Cllr Nigel Smith, chief executive officer of Tourism South East, said: ‘Since the EU referendum in 2016 there has been a short-term positive impact due to the drop in the exchange rate which has made Britain cheaper to overseas visitors and overseas holidays more expensive to the British increasing the “staycation” effect. In the south east, we have seen record numbers of visitors each year since the vote from overseas especially from Europe, the USA and China although this has been part of a longer term trend since the London Olympics in 2012.
‘However, there are concerns about the impact of Brexit, mainly centred around the loss of overseas labour from the EU which is prevalent in the hospitality sector and already evident, and the uncertainty on freedom to travel, aviation agreements and border and visa controls which may make Britain appear less welcoming or slow down entry into the country.’

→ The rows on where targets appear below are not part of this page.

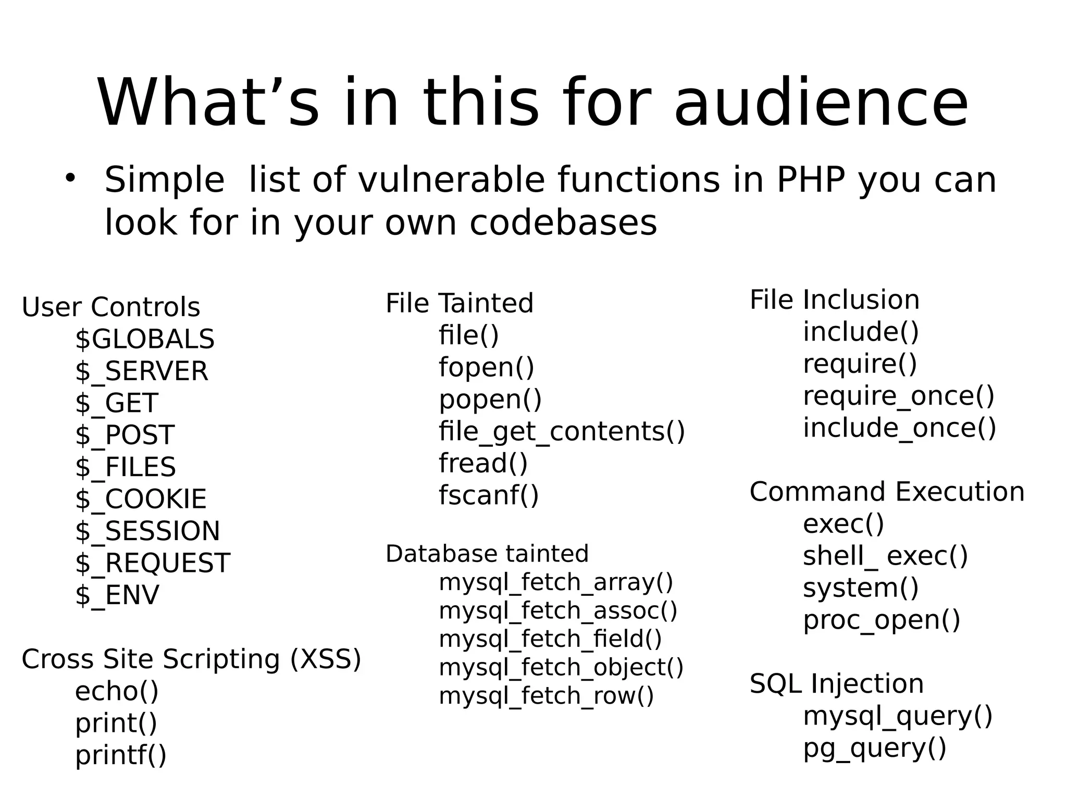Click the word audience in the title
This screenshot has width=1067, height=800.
(821, 103)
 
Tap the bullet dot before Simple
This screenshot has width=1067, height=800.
(70, 178)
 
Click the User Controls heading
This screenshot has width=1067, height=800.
(110, 307)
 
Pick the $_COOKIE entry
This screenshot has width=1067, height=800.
(141, 499)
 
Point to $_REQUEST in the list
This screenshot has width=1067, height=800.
(152, 563)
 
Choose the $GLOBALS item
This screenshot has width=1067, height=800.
(144, 339)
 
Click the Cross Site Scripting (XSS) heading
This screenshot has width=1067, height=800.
(191, 659)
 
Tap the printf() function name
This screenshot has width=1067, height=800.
(121, 755)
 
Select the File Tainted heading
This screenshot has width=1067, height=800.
(460, 303)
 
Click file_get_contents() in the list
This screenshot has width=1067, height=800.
(562, 431)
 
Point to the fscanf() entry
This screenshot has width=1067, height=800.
(489, 495)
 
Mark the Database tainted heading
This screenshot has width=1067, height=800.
(487, 554)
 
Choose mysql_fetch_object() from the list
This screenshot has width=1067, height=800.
(561, 667)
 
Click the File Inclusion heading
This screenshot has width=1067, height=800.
(835, 300)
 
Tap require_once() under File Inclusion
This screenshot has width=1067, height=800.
(899, 396)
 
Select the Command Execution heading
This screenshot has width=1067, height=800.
(887, 492)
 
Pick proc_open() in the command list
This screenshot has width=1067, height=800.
(882, 620)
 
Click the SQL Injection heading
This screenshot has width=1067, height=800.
(836, 683)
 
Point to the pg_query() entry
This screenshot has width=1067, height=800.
(874, 748)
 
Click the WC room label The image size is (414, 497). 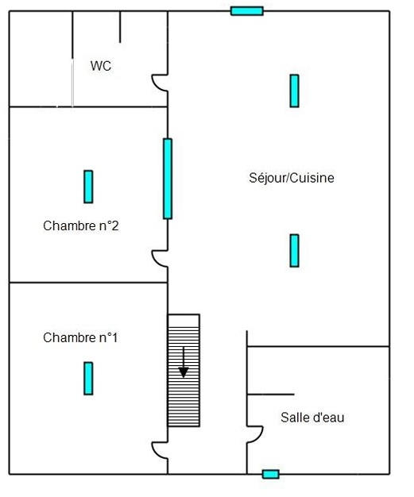tap(101, 66)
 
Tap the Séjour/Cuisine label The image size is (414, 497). tap(292, 178)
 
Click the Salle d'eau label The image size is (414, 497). tap(312, 417)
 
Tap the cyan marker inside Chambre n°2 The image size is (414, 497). tap(88, 187)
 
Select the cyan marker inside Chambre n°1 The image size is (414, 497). tap(88, 378)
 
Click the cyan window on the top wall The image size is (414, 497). tap(246, 11)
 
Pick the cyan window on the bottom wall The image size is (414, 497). tap(271, 474)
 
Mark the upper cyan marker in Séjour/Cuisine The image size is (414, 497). tap(294, 91)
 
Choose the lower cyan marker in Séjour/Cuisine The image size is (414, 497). tap(294, 250)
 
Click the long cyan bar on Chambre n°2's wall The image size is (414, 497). tap(168, 179)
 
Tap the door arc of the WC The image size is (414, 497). tap(159, 83)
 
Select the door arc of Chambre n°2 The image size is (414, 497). tap(159, 258)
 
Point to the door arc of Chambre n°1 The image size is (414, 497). tap(159, 450)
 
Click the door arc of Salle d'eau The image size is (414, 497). tap(255, 433)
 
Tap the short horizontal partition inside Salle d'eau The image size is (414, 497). tap(271, 394)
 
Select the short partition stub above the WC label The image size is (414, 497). tap(120, 27)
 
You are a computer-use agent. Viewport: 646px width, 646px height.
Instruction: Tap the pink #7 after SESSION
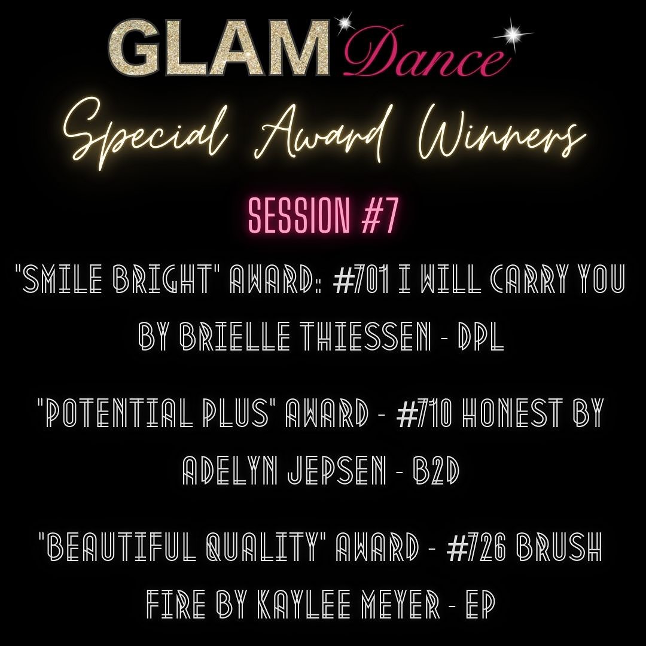[377, 218]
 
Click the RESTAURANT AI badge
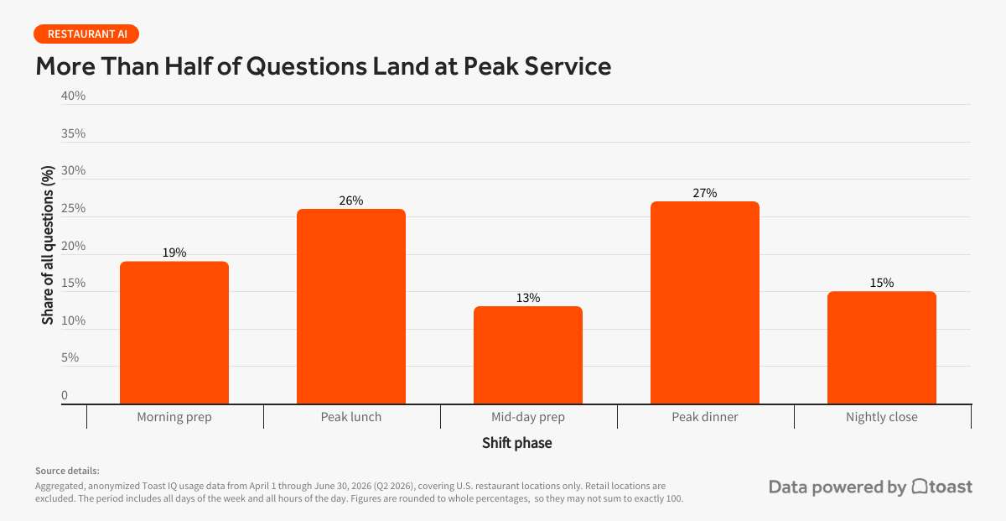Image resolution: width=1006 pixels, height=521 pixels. point(86,34)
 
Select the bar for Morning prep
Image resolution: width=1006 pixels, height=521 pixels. point(174,332)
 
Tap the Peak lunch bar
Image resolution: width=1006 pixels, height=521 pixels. point(351,306)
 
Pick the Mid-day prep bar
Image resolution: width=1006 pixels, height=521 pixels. point(528,355)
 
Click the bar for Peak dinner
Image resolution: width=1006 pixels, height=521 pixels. point(705,303)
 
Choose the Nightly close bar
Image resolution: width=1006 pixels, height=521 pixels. point(882,347)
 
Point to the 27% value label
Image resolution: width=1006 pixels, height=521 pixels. point(705,193)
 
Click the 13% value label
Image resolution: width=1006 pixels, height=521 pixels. point(528,298)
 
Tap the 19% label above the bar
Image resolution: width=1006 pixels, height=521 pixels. point(174,253)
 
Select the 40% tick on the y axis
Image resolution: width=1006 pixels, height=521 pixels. point(73,96)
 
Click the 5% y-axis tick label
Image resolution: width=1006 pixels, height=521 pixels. point(70,357)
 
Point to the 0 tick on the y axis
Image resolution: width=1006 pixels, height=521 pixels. point(65,395)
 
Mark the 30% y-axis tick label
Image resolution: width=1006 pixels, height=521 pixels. point(73,170)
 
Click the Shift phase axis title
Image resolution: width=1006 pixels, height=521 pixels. point(517,443)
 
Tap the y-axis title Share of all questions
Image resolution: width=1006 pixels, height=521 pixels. point(48,246)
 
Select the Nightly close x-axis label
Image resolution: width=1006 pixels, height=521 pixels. point(882,417)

Cllr Pitt added: ‘It will be a challenge to make sure tourism in Portsmouth continues to grow if things don’t work out the way we want them to with the free flow of people coming in after Brexit.
‘This is something we are looking at and of course we are working with Portsmouth International Port as well.’
Statistics from Tourism South East also showed that Portsmouth benefits from rising numbers of UK visitors and day trips.
In 2015 more than 9m people from both the UK and overseas visited the city, a 16 per cent increase since 2008.